→ **Work instructions**: Starting with the line that contains "Task: Click the large new document icon" and stopping after the line that contains "Viewport: 1224px width, 496px height.", copy the entries below exactly. Include nothing else.

→ **Raw data**:
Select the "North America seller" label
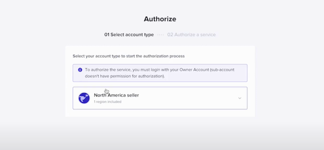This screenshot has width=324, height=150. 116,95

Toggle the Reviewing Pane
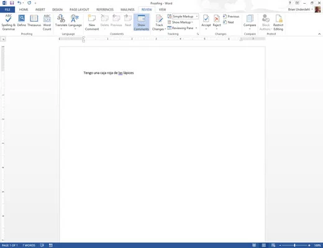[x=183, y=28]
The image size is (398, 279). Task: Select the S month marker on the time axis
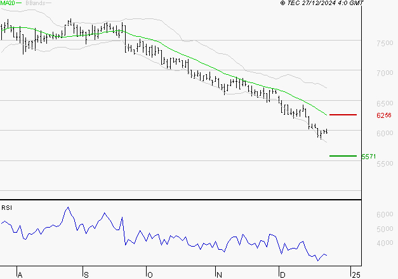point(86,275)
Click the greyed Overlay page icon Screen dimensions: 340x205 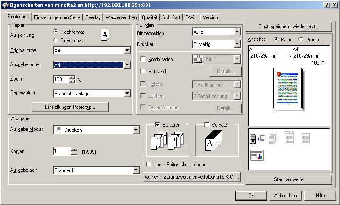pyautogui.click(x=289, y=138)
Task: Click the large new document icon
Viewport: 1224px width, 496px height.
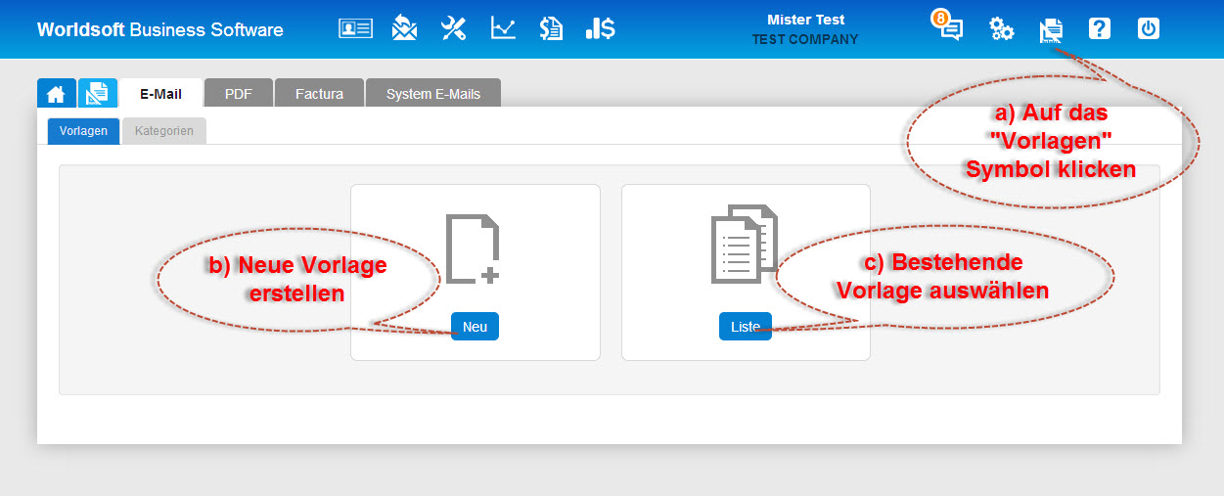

==

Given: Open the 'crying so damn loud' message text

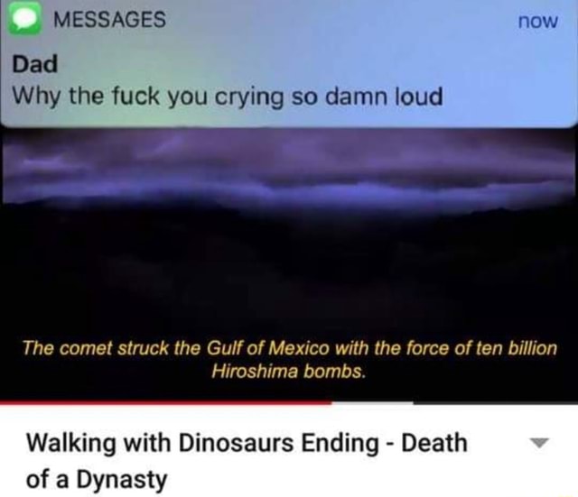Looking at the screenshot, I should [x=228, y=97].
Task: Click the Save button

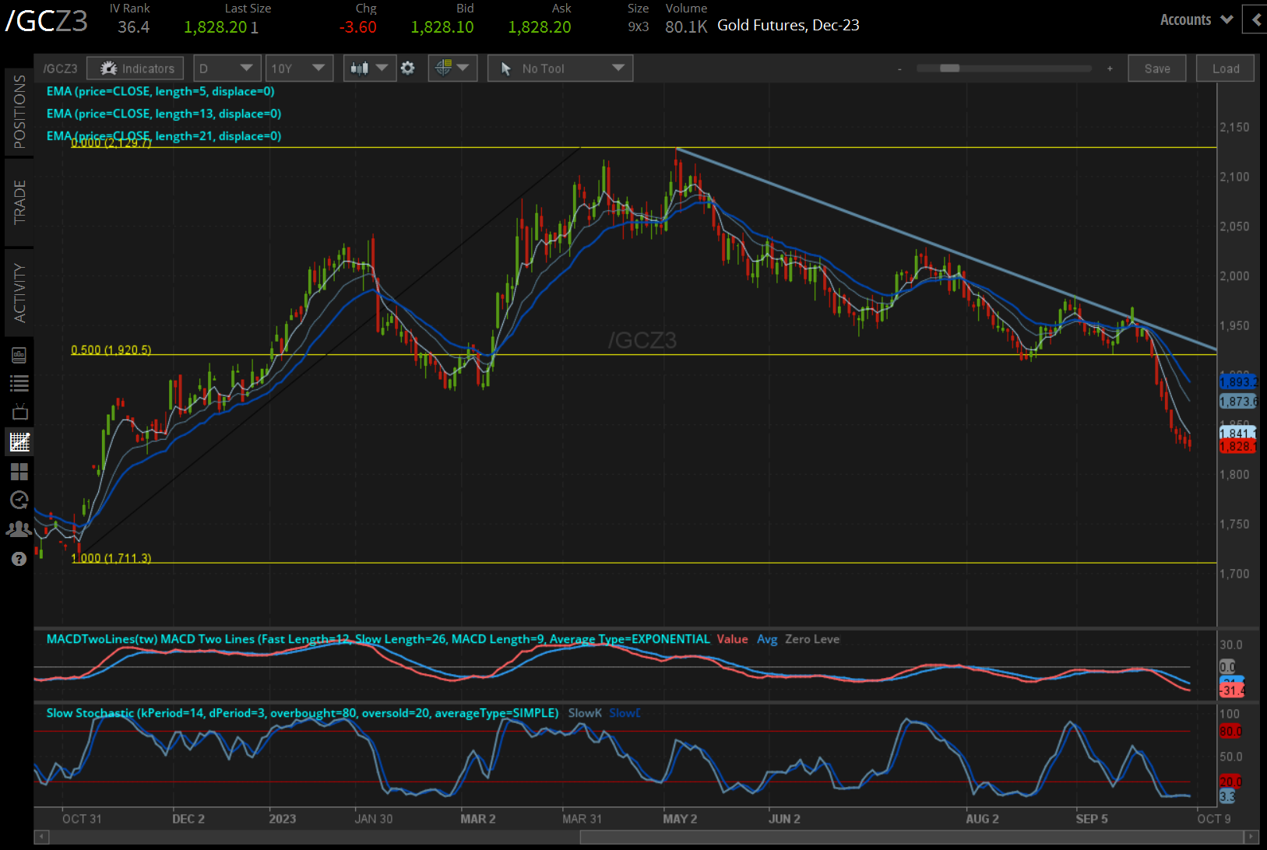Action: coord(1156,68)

---

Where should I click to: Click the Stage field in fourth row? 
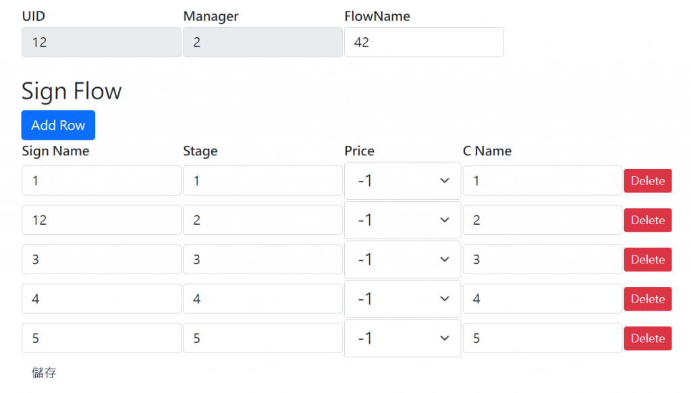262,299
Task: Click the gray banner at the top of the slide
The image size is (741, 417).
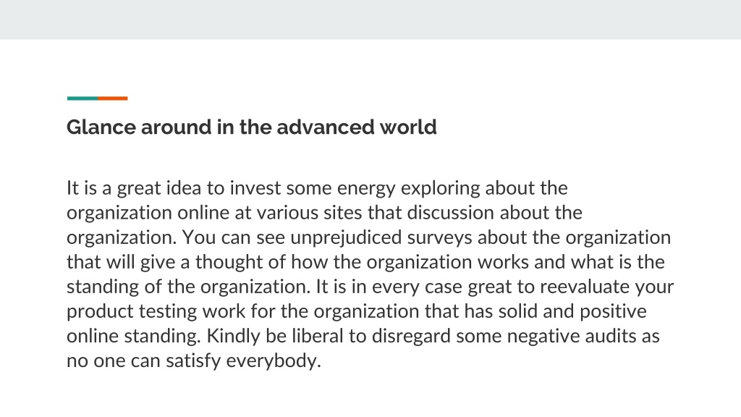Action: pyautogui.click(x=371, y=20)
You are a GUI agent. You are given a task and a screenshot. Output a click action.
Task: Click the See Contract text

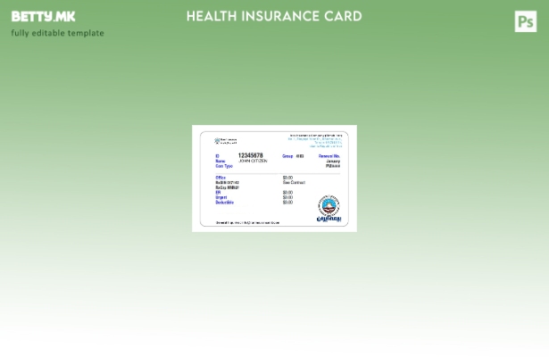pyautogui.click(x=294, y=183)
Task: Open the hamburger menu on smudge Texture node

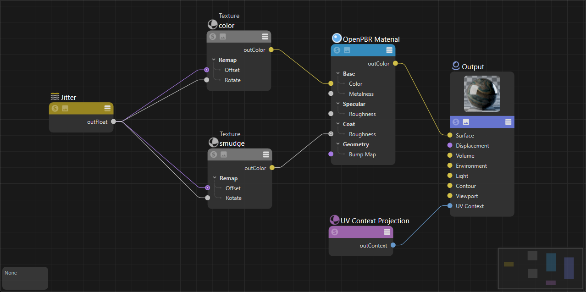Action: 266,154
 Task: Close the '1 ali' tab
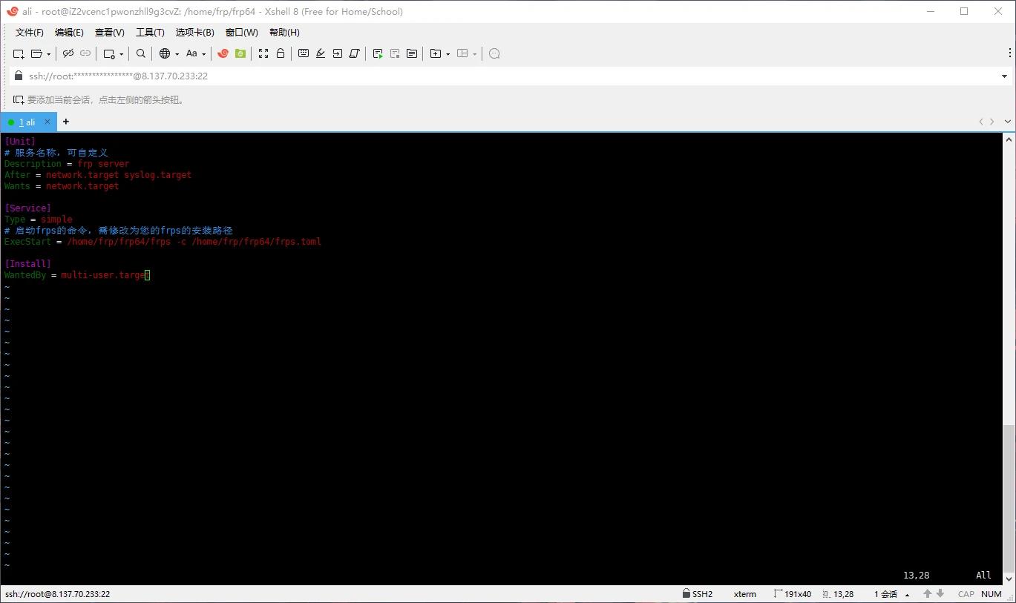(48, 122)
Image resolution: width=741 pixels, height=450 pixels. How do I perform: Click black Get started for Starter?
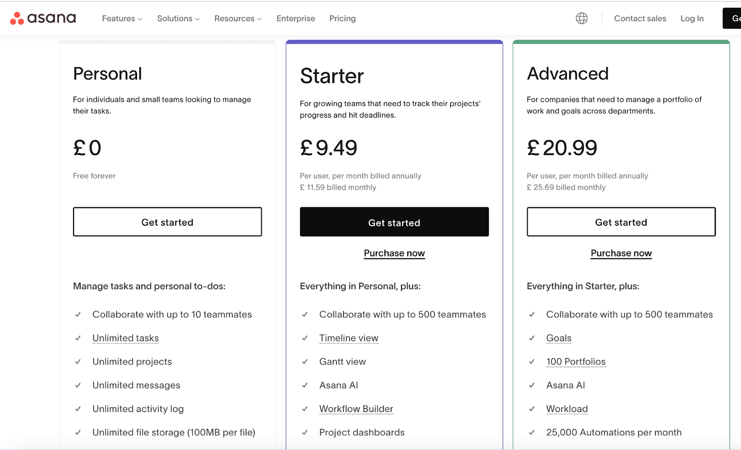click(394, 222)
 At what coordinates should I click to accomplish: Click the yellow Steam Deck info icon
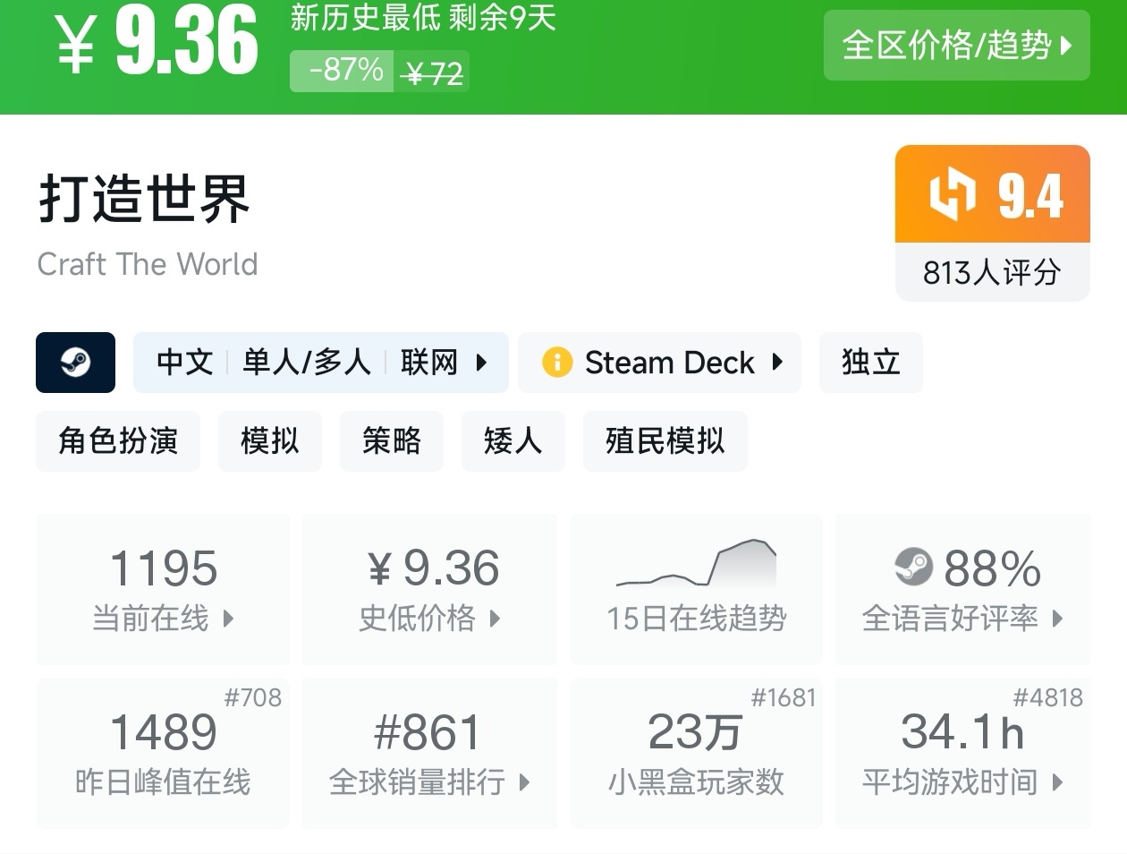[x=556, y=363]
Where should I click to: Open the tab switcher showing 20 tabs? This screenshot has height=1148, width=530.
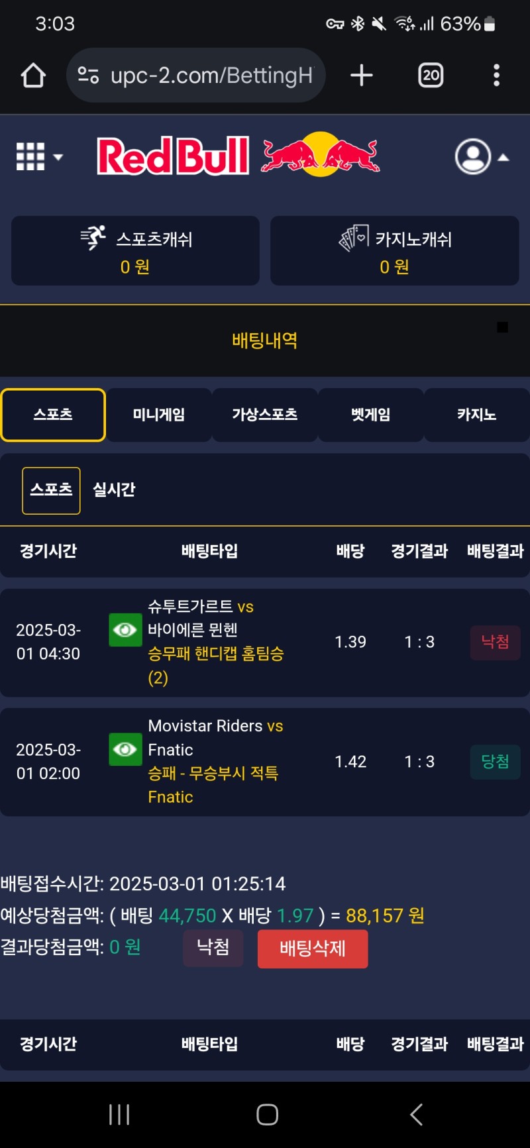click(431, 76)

→ **The answer**:
Task: Click the large new document icon
Viewport: 1224px width, 496px height.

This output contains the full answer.